Molecular determinants and transcriptional and epigenetic basis of glutamate dehydrogenase-PGE2-dependent Treg cell development
PRODJINOTHO F. 1,6, KUMAR N. 1, GRES V. 2, HENKEL F. 3, LACORCIA M. 1, DANDL R. 4, HASLBECK M. 4, SCHMIDT V. 5,6, WINKLER A. 5,6, SIKASUNGE C. 7, JAKOBSSON P. 8, HENNEKE P. 2,9, ESSER-VON BIEREN J. 3, PRAZERES DA COSTA C. 1,6
1 Institute for Medical Microbiology, Immunology and Hygiene, Technical University of Munich, Munich, Germany; 2 Institute for Immunodeficiency, Center for Chronic Immunodeficiency, Medical Center and Faculty of Medicine, University of Freiburg, Freiburg, Germany; 3 Center of Allergy and Environment (ZAUM), Technical University of Munich and Helmholtz Center Munich, Munich, Germany; 4 Department of Chemistry, Technical University Munich , Garching Bei Munich, Germany; 5 Department of Neurology, University Hospital, Klinikum rechts der Isar, Technical University Munich, Munich, Germany; 6 Center for Global Health, Technical University of Munich, Munich, Germany; 7 School of Veterinary Medicine, Department of Paraclinicals, University of Zambia, Lusaka, Zambia; 8 Rheumatology Unit, Department of Medicine, Karolinska University Hospital, Stockholm, Sweden; 9 Center for Pediatrics and Adolescent Medicine, Medical Center, University of Freiburg, Freiburg, Germany
Background and objectives: Distinct tissue-derived signals drive regulatory T cell (Treg) induction in tissues and shape their heterogeneity and functionality in chronic inflammation. In the brain inflammatory parasitic disease, neurocysticercosis (NCC), we have recently identified the parasite larval enzyme glutamate dehydrogenase (GDH) as the main driver of Treg in asymptomatic non-epileptic NCC by yet unknown mechanisms and characteristics. In this work, we aim to uncover the underlying mechanisms controlling GDH-modulated development of Tregs and the epigenetic landscape and transcriptional signatures associated with GDH-Treg cell identity and functionality.

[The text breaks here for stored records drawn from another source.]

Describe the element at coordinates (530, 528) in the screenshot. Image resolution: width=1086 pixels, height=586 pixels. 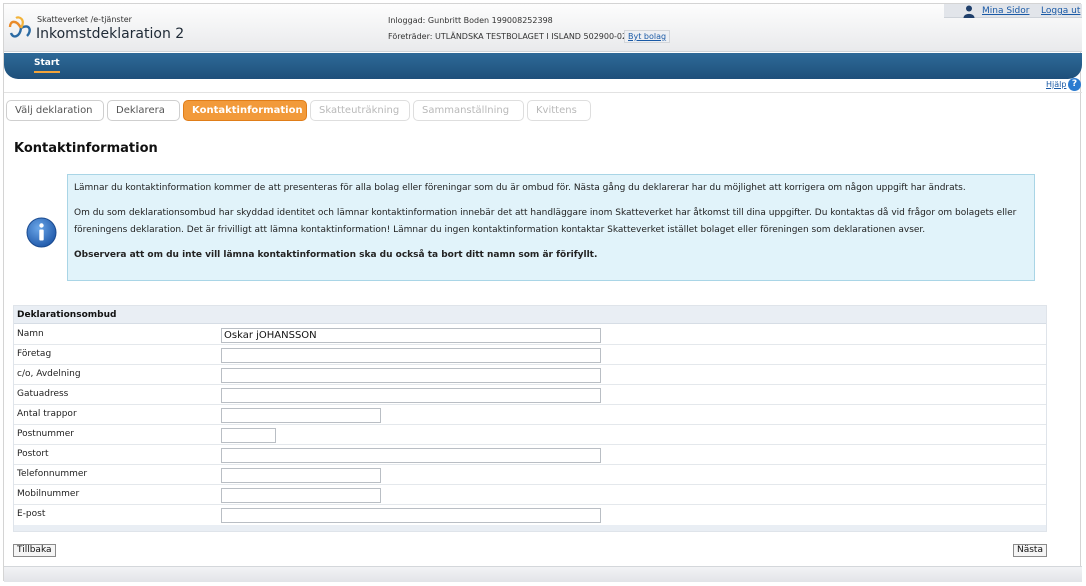
I see `form-footer` at that location.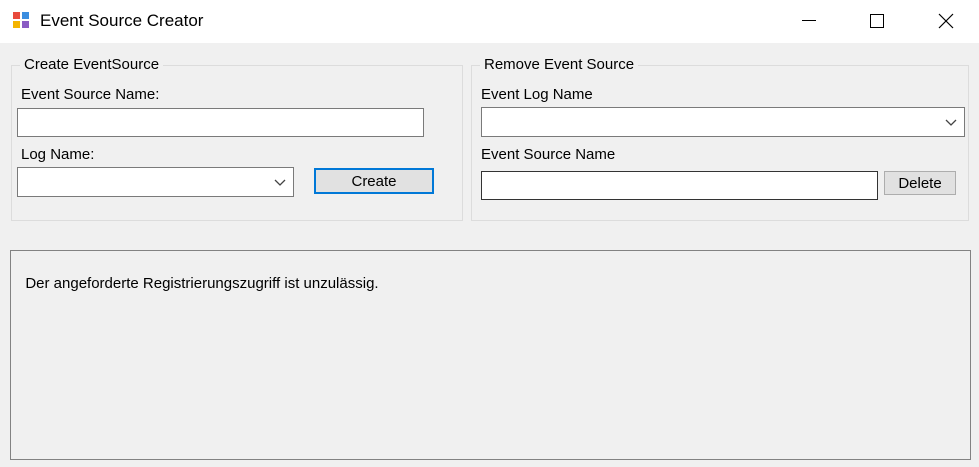 This screenshot has width=979, height=467. What do you see at coordinates (374, 181) in the screenshot?
I see `create-button: Create` at bounding box center [374, 181].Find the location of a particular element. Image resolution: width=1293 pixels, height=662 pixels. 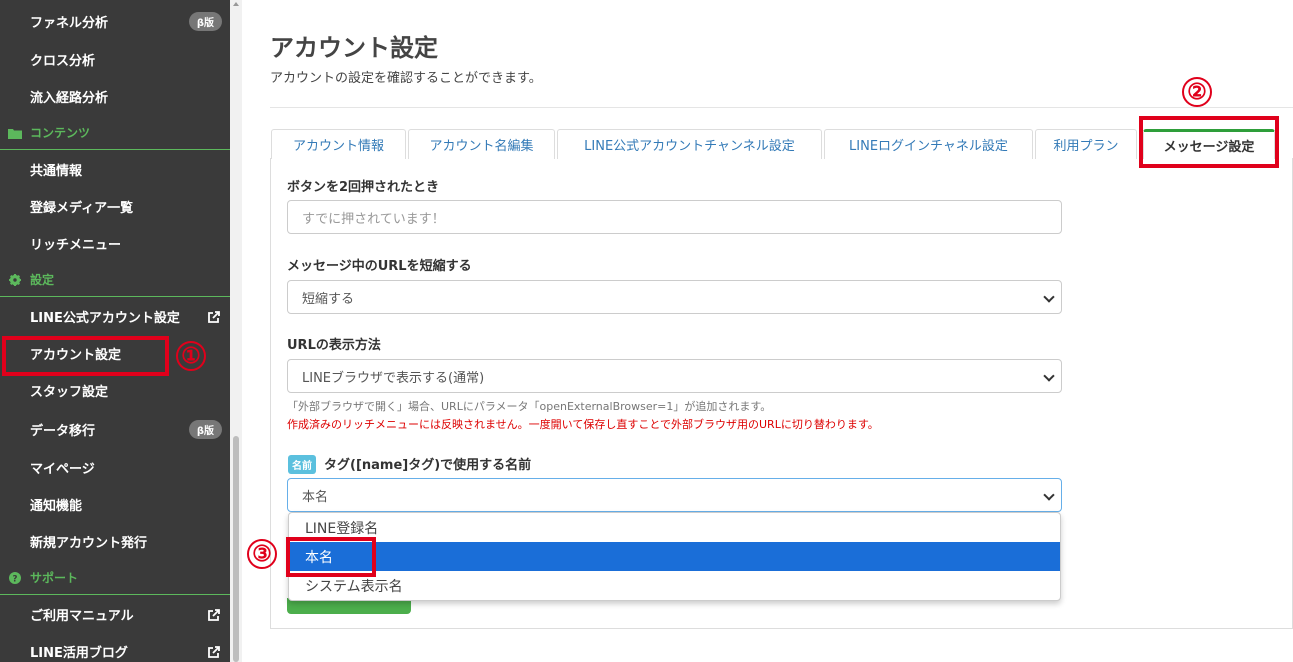

sidebar-section-label: サポート is located at coordinates (54, 578).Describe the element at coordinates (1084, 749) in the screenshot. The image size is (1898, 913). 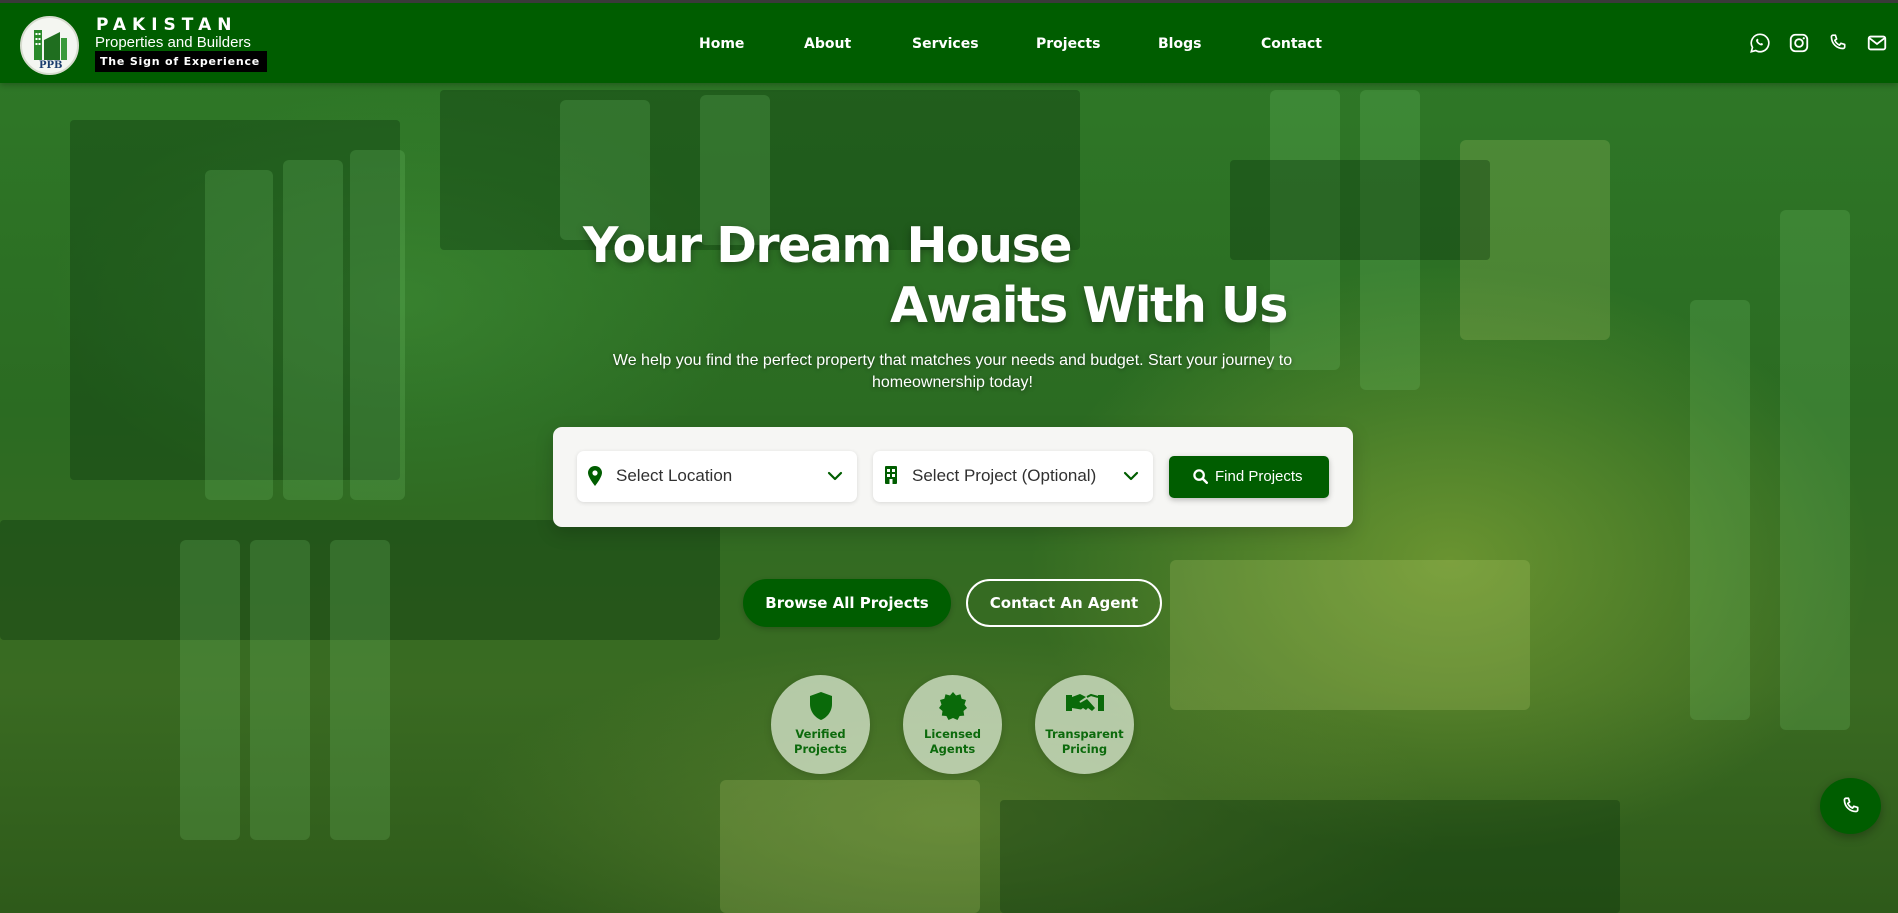
I see `feature-line2: Pricing` at that location.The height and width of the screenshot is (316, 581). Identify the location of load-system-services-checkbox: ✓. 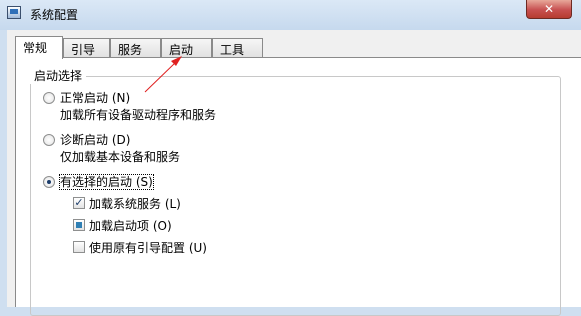
(79, 203).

Methods: Peripheral and brain immune cells from mice and healthy volunteers were pulsed with parasite- and recombinant expressed-GDH. Immune modulation and underlying mechanistic aspects were identified via adoptive transfer of larval GDH-treated DCs, and qPCR/FACS surrogate markers expression associated with LC/MS/MS profiling of eicosanoids and precursors and PGE2/IL-10 receptors antagonists. The mechanisms underlying Treg development, epigenetic landscape and transcriptional signatures associated with GDH-PGE2/IL-10-induced Tregs as well as FACS-sorted Tregs from NCC infected patients as compared to healthy individuals were addressed via sequencing technologies (ATACSeq, RNASeq).
Results: Mechanistically, we demonstrated that the parasite enzyme and recombinant expressed GDH instruct tolerogenic CD206+ monocytes and phagocytic Iba-1lo microglia to release IL-10 and the lipid mediator PGE2. These act in concert via their respective receptors EP2/4 and IL-10R, converting naive CD4+ T cells into brain homing CD25hiFoxP3+CTLA-4+CCR6+CCR7+ Tregs. Compared to sorted conventional T cells and classical Tregs, GDH-PGE2/IL-10-Tregs display distinct transcriptional and epigenetic signatures (e.g. JAK-STAT pathway) as similarly identified in asymptomatic NCC patients with pronounced expression of Helios, ST2 and IL-35 but significant reduction of CD226.
Conclusions: This work provides important insights into GDH-PGE2 axis as a novel regulator of tissue Treg cell development and reveals targets for therapeutic strategies that may enhance Treg expansion and immune tolerance in inflamed tissues and NCC.